The study analyzes the 601 mobile home parks in Los Angeles County by drawing on data from the LA County Fire Department, the Southern California Association of Governments’ 2009 regionalized zoning data, the California Environmental Protection Agency’s (EPA’s) CalEnviroScreen 2.0 dataset, and the US EPA Smart Location Database. The study explores the socioeconomic status, zoning, local land uses, accessibility to jobs, and environmental qualities of mobile home park neighborhoods and aims to identify neighborhood factors more strongly correlated with mobile home park locations and concentrations. The findings suggest that public service access and environmental quality is worse for mobile home parks than for the average LA neighborhood, and the authors recommend targeted strategies that policymakers can use to address these disparities. They posit that it is especially important to do so because manufactured housing makes up a significant supply of unsubsidized low-cost housing.
Key findings
- Mobile home parks tend to be in low-density neighborhoods at the urban fringe and tend to have inadequate access to public services.

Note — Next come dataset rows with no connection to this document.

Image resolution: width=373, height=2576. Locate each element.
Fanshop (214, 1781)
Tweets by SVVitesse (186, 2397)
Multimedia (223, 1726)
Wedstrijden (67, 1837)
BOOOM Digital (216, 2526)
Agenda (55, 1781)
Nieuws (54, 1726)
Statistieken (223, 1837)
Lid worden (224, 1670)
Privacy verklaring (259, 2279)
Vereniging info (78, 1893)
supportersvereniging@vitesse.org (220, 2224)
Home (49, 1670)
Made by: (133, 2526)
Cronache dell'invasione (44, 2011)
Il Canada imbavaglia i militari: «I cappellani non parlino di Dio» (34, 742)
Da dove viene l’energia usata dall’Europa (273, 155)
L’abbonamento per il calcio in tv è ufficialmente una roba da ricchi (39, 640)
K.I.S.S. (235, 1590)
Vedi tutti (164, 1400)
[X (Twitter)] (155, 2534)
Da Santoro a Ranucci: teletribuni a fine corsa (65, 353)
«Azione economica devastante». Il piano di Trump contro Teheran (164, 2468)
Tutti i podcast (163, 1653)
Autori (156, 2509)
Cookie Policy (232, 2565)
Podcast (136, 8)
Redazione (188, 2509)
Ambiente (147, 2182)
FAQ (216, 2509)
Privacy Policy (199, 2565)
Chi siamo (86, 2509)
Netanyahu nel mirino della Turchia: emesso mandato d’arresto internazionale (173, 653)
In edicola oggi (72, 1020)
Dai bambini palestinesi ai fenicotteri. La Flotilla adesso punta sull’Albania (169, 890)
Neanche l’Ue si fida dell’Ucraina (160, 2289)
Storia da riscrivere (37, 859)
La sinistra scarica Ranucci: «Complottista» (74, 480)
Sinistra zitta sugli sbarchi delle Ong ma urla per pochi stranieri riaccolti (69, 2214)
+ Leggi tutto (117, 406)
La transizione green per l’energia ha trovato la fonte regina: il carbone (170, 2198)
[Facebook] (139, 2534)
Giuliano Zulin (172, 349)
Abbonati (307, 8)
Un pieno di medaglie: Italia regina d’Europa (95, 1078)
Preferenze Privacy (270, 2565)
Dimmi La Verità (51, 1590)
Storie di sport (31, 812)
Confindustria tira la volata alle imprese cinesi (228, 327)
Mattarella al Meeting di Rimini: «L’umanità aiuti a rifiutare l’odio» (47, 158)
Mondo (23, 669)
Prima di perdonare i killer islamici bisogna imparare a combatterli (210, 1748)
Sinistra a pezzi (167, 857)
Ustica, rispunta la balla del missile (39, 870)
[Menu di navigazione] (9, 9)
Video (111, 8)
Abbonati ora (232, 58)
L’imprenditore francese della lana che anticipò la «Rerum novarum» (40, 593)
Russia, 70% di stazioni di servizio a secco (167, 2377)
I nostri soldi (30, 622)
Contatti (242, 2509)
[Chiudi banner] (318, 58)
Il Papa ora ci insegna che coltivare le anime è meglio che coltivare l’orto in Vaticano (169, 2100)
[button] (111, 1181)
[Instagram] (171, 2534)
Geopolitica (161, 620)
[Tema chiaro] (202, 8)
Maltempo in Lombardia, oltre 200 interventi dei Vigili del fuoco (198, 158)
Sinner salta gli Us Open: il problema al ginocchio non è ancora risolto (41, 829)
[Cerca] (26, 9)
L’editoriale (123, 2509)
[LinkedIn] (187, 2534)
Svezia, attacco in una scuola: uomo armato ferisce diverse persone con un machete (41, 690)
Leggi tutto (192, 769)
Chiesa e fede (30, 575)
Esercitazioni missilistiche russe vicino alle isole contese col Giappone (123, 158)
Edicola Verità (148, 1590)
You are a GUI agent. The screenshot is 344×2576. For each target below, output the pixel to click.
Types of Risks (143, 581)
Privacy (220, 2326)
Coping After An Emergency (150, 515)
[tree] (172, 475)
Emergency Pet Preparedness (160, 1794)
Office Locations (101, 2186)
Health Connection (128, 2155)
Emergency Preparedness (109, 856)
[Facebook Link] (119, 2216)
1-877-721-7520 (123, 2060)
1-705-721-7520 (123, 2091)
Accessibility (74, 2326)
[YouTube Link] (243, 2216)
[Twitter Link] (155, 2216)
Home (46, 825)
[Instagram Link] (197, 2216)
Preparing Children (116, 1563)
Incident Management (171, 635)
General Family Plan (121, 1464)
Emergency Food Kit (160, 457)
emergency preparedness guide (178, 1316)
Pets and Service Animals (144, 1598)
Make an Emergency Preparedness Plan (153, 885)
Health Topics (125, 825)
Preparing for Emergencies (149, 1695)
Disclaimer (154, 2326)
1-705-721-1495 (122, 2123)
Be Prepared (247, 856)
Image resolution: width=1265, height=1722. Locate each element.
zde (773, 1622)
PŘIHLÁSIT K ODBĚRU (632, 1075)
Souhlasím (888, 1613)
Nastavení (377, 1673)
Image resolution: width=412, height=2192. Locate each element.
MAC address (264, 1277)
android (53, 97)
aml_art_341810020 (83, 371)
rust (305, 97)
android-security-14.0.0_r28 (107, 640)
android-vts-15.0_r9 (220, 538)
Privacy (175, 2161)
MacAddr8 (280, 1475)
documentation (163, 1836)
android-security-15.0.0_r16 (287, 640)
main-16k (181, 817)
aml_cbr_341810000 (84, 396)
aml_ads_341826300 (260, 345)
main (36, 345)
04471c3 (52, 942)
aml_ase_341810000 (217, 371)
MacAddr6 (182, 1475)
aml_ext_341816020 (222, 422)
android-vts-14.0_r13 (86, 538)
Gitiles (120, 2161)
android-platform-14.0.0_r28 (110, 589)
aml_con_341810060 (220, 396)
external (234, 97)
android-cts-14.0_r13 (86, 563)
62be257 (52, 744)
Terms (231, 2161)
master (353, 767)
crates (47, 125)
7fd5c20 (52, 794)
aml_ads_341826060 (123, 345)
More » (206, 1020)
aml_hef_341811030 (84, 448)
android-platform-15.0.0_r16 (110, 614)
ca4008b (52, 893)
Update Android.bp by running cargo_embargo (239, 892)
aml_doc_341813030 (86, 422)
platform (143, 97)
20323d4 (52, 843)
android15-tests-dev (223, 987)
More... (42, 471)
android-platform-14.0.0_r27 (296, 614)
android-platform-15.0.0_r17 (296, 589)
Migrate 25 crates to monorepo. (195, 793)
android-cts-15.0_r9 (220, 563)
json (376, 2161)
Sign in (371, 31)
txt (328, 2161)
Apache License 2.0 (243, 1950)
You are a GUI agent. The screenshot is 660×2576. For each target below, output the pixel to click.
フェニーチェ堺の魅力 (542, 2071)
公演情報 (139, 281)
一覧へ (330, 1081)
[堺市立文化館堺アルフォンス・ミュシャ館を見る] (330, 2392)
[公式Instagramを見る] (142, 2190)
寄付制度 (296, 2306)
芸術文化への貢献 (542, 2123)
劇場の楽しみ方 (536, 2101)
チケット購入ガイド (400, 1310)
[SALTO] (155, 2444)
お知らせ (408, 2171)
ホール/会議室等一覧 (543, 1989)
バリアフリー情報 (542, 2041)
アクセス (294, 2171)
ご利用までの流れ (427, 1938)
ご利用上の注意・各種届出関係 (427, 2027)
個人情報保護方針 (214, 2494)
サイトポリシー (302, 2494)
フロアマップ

- People living in mobile home parks have poor access to transit. Nearly 35 percent of mobile home parks (210 of 601) have no bus stops within three-quarters of a mile, resulting in limits to access to the region’s jobs compared with a resident in the county’s median block group.
- Mobile home parks in LA experience worse drinking water service, reliability, quality, and affordability because they are more likely to be served by private companies and systems that rely exclusively on groundwater, which is subject to shortages.
- 250 of the 601 mobile home parks in LA are in areas zoned for commercial or industrial purposes, not residential uses. They are exposed to more environmental hazards. Neighborhoods with low environmental quality and a high pollution burden are likely to house high numbers of mobile home parks.